Piloting the legislation, Minister of Education, Youth and Information, Hon. Fayval Williams, said prior to the enactment of the CCCJ Act, when the Council was formed on or after the first day of January 1993, members of the Council, in good faith and in the purported exercise of their jurisdiction, issued awards that were authenticated by the signature of the principal of the respective college, the chairman of the Council and the Permanent Secretary in the Ministry with responsibility for education.
“The Council continued this practice upon incorporation until it became aware that the CCCJ Act did not confer on the Council authority to make awards,” Mrs. Williams said.
She noted that Section 4(d) of the CCCJ Act empowers the Council to determine the conditions for the holding of examinations leading to awards.
“The emphasis is not on the granting of awards itself but on the holding of examinations. Similarly, Section 4(j) of the Act refers to the examination and assessment of students by the Council, not the conferring or granting of awards. Section 4(o) of the Act is limited to acts that further the functions listed in the said Act,” Mrs. Williams explained.
“Consequently, the award of degrees, diplomas, certificates, inter alia, by the Council is outside the powers expressly conferred by the CCCJ Act. At common law, there is a presumption of validity of the award until a court of competent jurisdiction declares the award to be void or if it is withdrawn by the Council on the basis that it is null and void,” she added.

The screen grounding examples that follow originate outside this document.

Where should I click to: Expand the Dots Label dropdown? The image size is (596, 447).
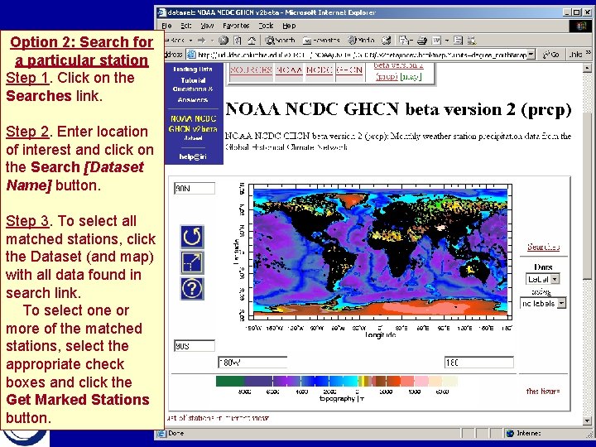[555, 279]
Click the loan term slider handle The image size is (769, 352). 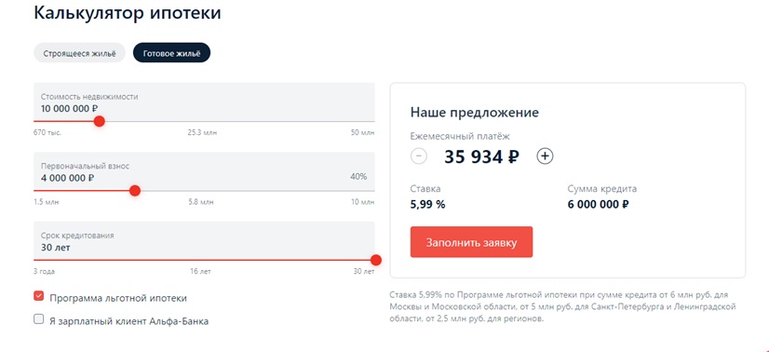point(376,260)
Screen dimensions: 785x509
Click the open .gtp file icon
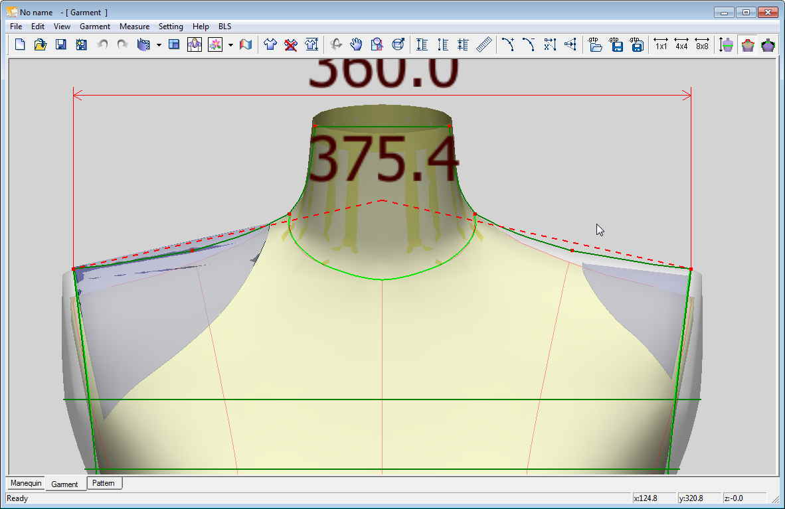[596, 44]
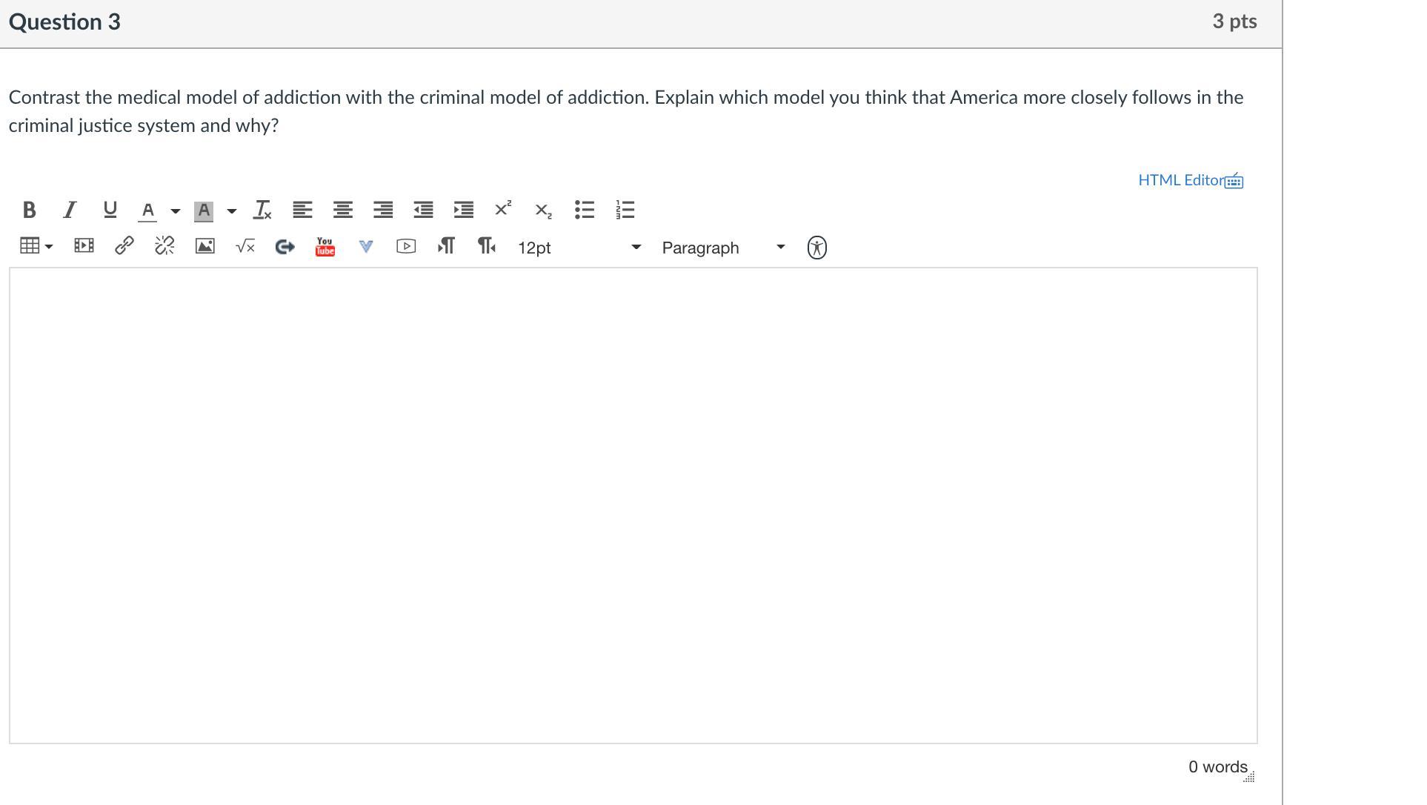Insert a numbered list

tap(625, 211)
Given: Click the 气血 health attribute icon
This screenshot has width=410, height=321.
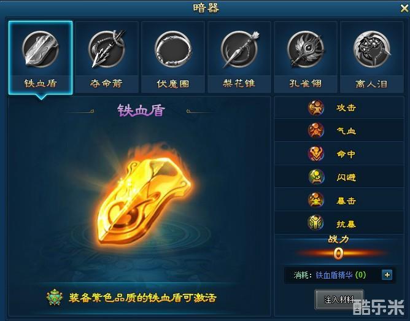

The Education Minister said the proposed amendments do not pose any immediate implications for existing legislation.
“Beyond that, I wish to indicate to the House that the Ministry is in the process of reviewing the governance arrangements of the Higher Education Sector to inform necessary reforms, which, as required, will be advanced to Cabinet in due course,” Mrs. Williams said.
In her remarks Opposition Spokesperson on Education, Dr. Angela Brown Burke, said the passage of the legislation is important.
“So many individuals would have been conferred with degrees, diplomas, and years later, which is where we are now, we are actually ensuring that the Council that carried out those acts are actually empowered to do so as well as indemnifying and validating those that have already been done,” she said.